Pemerintah, tecermin dari komposisi kabinet, didukung empat parpol (PDI-P,
PKB, Nasdem, dan Hanura) pemilik 207
kursi (39,97 persen) di DPR. Ketegangan politik antara Koalisi Indonesia
Hebat (KIH) dan Koalisi Merah Putih (KMP) diawali aksi KMP menyapu posisi
pimpinan DPR dan Alat Kelengkapan Dewan (AKD).

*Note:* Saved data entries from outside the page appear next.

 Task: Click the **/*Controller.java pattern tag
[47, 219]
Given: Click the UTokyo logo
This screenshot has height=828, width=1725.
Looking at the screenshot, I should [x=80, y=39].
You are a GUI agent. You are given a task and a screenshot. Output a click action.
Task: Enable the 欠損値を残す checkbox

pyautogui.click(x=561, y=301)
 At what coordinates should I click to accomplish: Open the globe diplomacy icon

Ketegangan itu mereda setelah Partai Persatuan Pembangunan dan
Partai Golkar memiliki kepengurusan kembar. Belakangan PAN menyatakan ingin
mendukung pemerintahan.
Mengatasi tantangan berat
di awal
Politik amatlah dinamis. Dalam menyusun kabinet pertamanya,
terlihat Presiden Jokowi mengalami tekanan akibat keharusan mengakomodasi
figur parpol yang menomorduakan kompetensi. Masyarakat menilai, beberapa
pembantunya bukan the right man on the
right place yang belum pernah terdengar karya dan gagasan besarnya.
Sampai medio 2015, penyerapan anggaran APBN 2015 sangat rendah, masih di
bawah 30 persen, karena struktur kabinet berbeda dengan nomenklatur anggaran
yang disusun oleh pemerintah dan DPR sebelumnya, terutama pada 13 kementerian
yang mengalami perubahan. Hal itu juga disebabkan oleh banyak pemerintah
daerah yang kinerjanya rendah sehingga anggaran senilai Rp 273 triliun di
seluruh Indonesia mengendap di rekening pemerintah daerah.

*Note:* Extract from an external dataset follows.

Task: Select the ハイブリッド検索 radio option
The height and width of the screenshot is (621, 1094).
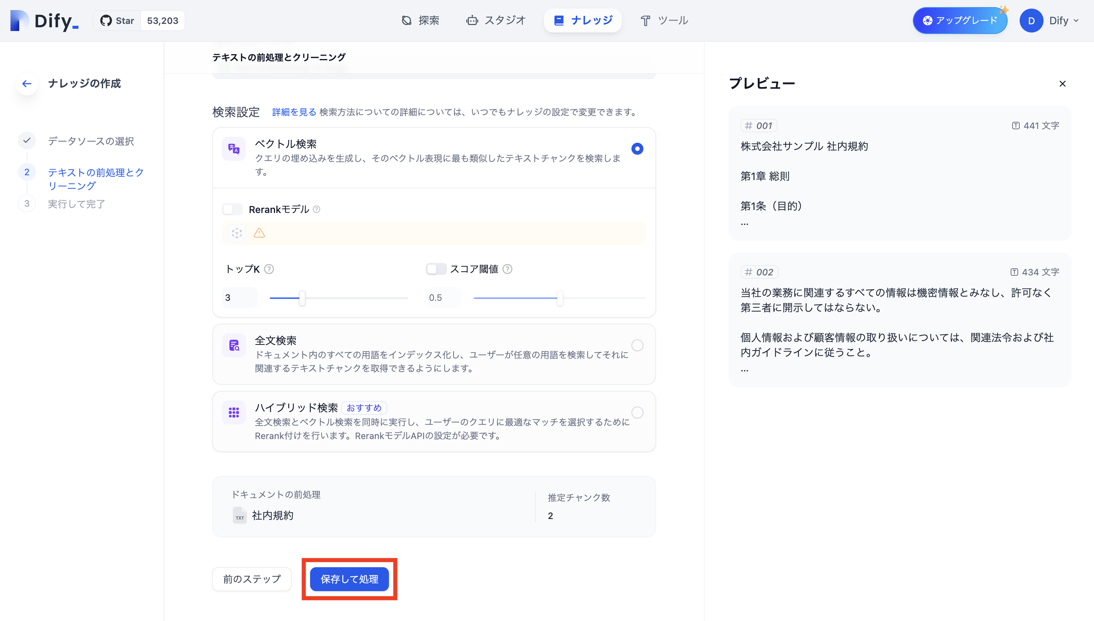Action: (x=637, y=412)
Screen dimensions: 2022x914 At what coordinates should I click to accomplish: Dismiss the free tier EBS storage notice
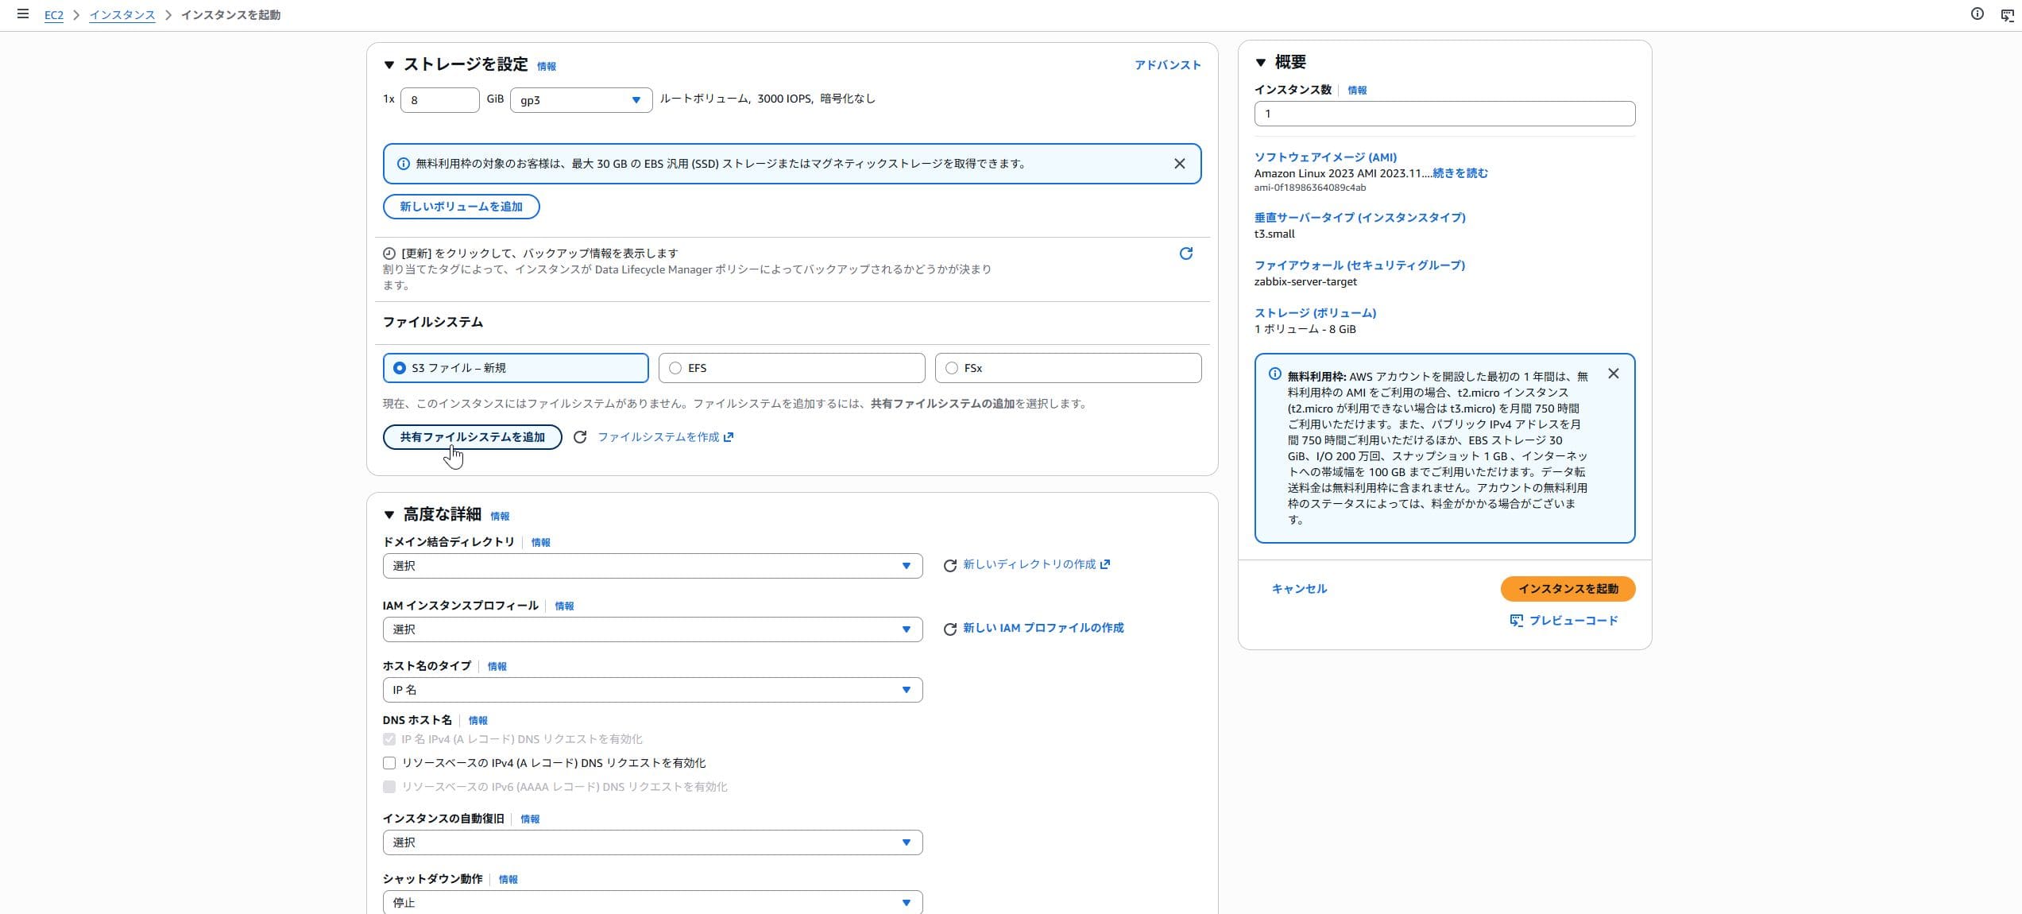point(1179,164)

Ini pelajaran penting bagi negara agar pada waktu yang akan
datang, tahun pertama pemerintahan baru sebaiknya menggunakan struktur
pemerintahan yang sama dengan sebelumnya, supaya APBN yang disusun oleh
pemerintah dan DPR sebelumnya dapat langsung dijalankan. Perubahan struktur
pemerintahan jika diinginkan dilakukan
setelahnya, bersamaan dengan penyusunan APBN tahun kedua. Menyusun
organisasi suatu kementerian baru
lengkap dengan direktur jenderal, direktur, kepala subdirektorat, kepala
biro, dan kepala bagian memakan waktu yang lama. Bahkan, sampai sekarang,
setelah satu tahun, ada beberapa dirjen yang belum dilantik.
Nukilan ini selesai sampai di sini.